▶ [Work order]
Return each line below holding the string "color".

##### Data provided #####

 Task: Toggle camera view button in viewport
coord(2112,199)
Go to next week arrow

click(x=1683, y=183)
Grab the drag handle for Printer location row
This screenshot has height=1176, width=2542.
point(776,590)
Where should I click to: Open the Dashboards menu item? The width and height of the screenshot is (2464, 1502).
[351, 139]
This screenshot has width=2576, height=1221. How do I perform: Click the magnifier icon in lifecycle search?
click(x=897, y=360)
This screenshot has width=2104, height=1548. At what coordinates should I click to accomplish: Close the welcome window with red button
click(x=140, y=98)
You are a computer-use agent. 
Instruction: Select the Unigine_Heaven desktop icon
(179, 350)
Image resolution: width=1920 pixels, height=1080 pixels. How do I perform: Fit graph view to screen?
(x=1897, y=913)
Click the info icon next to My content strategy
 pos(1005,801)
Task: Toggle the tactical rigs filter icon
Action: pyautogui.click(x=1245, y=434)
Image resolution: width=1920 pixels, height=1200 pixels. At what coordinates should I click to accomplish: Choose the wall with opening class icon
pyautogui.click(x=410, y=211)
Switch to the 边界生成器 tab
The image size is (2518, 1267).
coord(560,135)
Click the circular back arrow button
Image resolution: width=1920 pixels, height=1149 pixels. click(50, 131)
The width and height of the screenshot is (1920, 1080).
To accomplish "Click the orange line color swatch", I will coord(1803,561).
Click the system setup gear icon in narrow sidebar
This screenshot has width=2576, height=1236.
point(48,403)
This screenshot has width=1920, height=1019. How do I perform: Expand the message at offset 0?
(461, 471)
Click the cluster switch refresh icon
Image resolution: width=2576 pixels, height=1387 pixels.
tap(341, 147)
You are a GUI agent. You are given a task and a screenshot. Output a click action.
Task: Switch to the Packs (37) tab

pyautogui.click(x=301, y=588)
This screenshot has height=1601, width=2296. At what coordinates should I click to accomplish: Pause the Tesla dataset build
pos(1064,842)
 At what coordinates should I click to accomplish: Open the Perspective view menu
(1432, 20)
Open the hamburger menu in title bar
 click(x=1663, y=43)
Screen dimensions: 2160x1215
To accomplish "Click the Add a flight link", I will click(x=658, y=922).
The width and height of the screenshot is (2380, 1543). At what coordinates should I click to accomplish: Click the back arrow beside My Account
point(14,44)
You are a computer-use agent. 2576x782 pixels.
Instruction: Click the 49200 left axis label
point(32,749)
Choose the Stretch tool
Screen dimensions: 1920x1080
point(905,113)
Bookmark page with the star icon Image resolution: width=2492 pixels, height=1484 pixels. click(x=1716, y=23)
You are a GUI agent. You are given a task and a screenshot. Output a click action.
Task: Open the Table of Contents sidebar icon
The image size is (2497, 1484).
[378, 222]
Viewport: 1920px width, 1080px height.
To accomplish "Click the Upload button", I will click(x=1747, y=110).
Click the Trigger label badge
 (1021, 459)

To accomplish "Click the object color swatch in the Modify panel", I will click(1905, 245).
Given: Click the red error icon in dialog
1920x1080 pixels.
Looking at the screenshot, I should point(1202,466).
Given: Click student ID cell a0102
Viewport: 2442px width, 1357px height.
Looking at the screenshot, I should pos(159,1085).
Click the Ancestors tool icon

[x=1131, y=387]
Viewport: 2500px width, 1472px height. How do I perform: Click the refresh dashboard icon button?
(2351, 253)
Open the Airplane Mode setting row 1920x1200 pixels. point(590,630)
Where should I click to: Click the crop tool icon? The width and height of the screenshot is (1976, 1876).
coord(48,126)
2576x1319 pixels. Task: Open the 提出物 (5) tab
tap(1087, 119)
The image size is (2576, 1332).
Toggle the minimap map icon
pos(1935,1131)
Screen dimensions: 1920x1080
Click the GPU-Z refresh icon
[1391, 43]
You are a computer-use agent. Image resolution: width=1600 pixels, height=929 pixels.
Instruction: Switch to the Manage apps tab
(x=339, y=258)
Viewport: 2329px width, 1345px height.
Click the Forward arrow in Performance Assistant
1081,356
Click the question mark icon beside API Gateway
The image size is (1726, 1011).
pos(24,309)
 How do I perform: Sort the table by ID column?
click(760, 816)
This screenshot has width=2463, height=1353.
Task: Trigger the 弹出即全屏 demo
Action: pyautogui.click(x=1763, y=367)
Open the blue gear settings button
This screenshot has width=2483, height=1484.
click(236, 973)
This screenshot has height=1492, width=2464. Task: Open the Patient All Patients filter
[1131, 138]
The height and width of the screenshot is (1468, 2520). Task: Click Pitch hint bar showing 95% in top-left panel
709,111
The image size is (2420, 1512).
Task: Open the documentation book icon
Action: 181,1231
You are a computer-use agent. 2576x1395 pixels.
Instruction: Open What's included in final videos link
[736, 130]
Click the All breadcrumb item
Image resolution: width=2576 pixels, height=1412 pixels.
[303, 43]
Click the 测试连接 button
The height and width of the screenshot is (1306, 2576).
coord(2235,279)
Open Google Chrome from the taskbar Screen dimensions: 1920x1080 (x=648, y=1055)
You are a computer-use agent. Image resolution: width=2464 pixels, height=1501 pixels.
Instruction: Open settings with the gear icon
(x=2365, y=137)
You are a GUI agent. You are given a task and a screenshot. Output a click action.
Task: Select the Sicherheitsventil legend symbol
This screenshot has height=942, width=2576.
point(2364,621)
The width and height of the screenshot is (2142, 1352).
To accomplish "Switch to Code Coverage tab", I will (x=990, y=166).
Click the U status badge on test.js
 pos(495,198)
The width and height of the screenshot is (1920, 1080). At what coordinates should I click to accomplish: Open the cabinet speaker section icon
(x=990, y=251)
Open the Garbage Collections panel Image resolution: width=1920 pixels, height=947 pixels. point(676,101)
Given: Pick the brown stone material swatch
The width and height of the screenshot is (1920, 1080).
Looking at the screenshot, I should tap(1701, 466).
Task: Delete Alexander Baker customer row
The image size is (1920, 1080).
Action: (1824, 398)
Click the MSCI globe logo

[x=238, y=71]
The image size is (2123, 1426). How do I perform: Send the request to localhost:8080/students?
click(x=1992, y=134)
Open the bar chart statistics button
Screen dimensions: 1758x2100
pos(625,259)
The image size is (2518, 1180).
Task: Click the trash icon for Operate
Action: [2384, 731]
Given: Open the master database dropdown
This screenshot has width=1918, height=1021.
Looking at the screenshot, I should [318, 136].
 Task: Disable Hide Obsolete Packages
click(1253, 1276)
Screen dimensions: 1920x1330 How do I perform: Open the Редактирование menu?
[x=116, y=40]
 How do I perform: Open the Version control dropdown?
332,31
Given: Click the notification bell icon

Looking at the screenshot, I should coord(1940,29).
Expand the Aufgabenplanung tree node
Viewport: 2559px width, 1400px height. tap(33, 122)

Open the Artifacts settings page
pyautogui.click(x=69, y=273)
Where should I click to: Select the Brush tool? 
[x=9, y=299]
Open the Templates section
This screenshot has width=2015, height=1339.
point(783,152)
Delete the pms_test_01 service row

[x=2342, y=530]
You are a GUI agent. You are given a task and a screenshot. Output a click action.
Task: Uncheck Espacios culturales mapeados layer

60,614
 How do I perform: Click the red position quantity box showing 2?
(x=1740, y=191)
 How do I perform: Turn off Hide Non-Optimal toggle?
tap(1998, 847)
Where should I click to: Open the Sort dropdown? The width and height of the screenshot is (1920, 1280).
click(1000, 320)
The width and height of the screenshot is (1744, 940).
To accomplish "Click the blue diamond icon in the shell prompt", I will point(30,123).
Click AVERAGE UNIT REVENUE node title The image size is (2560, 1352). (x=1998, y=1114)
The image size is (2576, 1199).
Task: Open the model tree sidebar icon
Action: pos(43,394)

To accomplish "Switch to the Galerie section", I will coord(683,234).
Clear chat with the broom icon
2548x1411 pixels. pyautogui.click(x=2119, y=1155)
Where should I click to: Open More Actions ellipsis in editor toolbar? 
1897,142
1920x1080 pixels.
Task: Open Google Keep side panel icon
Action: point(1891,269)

#####

▶ [Finished exercise]
To accomplish "Click the orange line color swatch", I will coord(1803,561).
To accomplish "Click the object color swatch in the Modify panel", I will click(1905, 245).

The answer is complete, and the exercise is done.